Problem to work on >> A word-for-word copy of the entries is the goal; leave out the pictures.

Supplied data >>
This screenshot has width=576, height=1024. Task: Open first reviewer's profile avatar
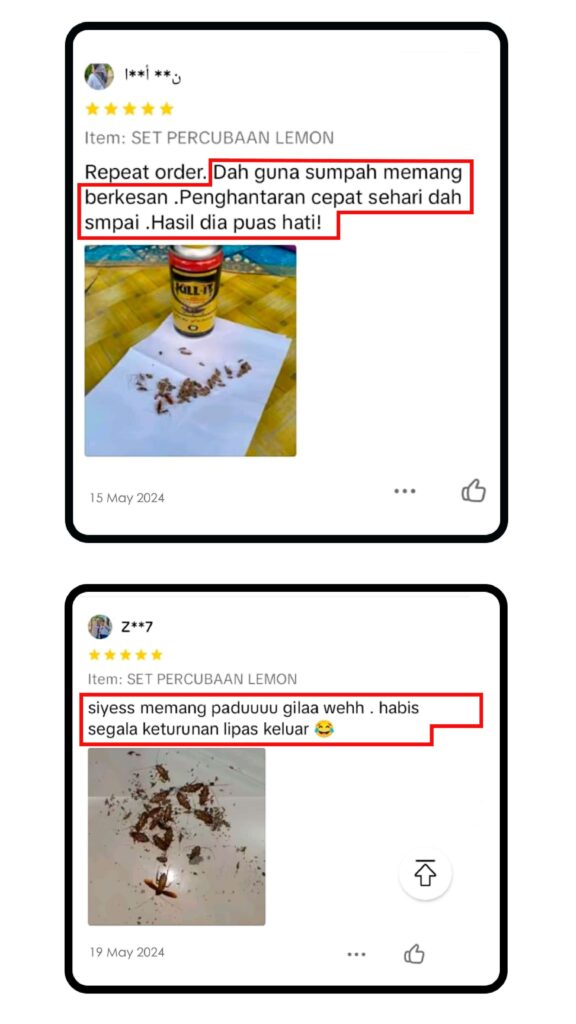pyautogui.click(x=99, y=76)
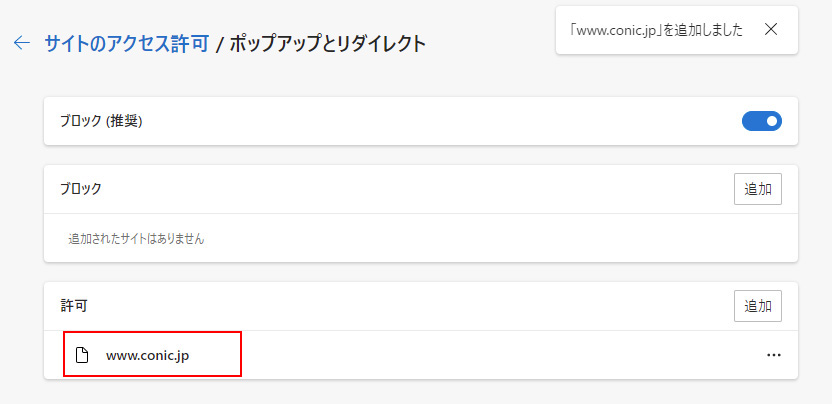The height and width of the screenshot is (404, 832).
Task: Open more actions for www.conic.jp
Action: click(774, 355)
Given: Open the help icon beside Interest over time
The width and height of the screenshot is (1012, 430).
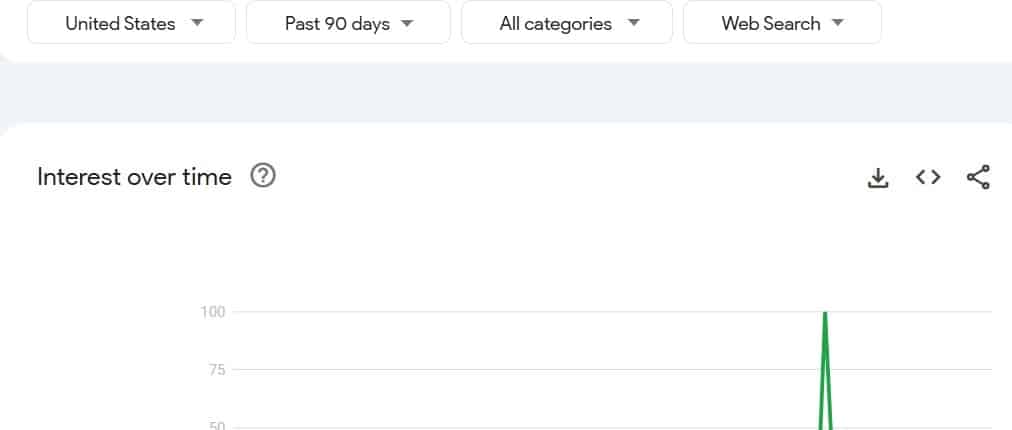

Response >>
This screenshot has width=576, height=1024. Task: Open first reviewer's profile avatar
pyautogui.click(x=99, y=76)
The height and width of the screenshot is (404, 832).
Task: Open more actions for www.conic.jp
Action: click(774, 355)
Given: Open the help icon beside Interest over time
The width and height of the screenshot is (1012, 430).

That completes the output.